Spiega perché, nell'articolo sulla legge Lotti e i diritti televisivi, l'aggiudicazione a Mediapro viene definita una svolta epocale.

• Testo della pagina
###

Legge Lotti e i diritti televisivi sul calcio: cosa non funziona?

È di recente acquisizione la notizia dell’aggiudicazione da parte di Mediapro, gruppo audiovisivo spagnolo, dei diritti per la trasmissione delle partite di Serie A per il triennio 2018-2021.

Trattasi di una svolta epocale perché, per la prima volta, mette seriamente in discussione il duopolio detenuto da Sky e Mediaset, che ha dominato incontrastato nel settore negli ultimi anni. Ci avevano provato, più di 10 anni fa, La7CartaPiù e Dahlia, ma il fatto stesso che nessuno ricordi l’esistenza dell’iniziativa intrapresa da queste due, è indicativo del fallimento del progetto.

Proprio in occasione dell’inserimento di questo terzo soggetto, facciamo il punto sugli effetti che potrà avere questa novità in combinazione alle modifiche introdotte dalla legge Lotti. Come si sa, la legge Lotti è stata varata in riforma alla precedente legge Melandri. Scopo della nuova normativa, in esclusivo riferimento all’ambito calcistico, è quello di favorire la crescita delle società calcistiche di medio-piccola grandezza, grazie all’aumento della percentuale d’incasso dei proventi televisivi. Non per niente, negli ultimi anni il livello qualitativo dello spettacolo in Serie A è drasticamente diminuito, con le squadre d’alta classifica a macinare punti su punti, e le cosiddette provinciali a ristagnare sempre più in basso, in un turbine di mediocrità da cui sembrano non essere capaci di uscire. Il divario in classifica fra le “big” e le “piccole” è, ormai, talmente ampio da non potersi più considerare valida la prassi di vincere lo Scudetto riuscendo a non perdere punti negli stadi di provincia, ma semplicemente vincendo lo scontro diretto con la rivale, senza incorrere nei pericoli che qualche volta riservano le trasferte. E se un tempo la quota salvezza era raggiunta alla soglia dei 40 punti, oggi la permanenza in A è assicurata portando a casa la modica cifra di poco più di 30 punti. Il nodo cruciale del precedente sistema prevedeva una ripartizione egualitaria degli incassi in una cifra pari al 40%. Ciò significa che il 40% dei proventi veniva suddiviso egualmente fra le 20 società di Serie A, e il restante 60% sulla base di una serie di altri criteri. La riforma Lotti, fra le altre cose, incrementa l’ammontare dal 40% al 50%.

###

• Dati forniti

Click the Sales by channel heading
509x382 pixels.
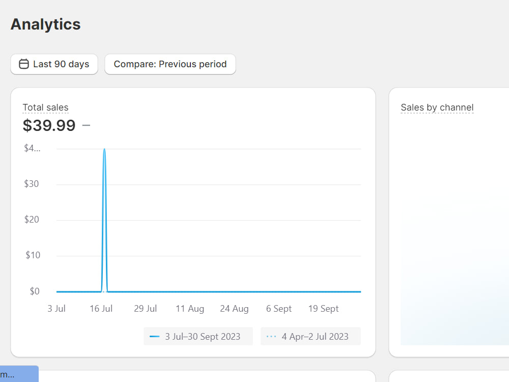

###

• Risposta
Perché, per la prima volta, l'aggiudicazione a Mediapro dei diritti per le partite di Serie A del triennio 2018-2021 mette seriamente in discussione il duopolio di Sky e Mediaset. Negli ultimi anni quel duopolio aveva dominato il settore senza rivali.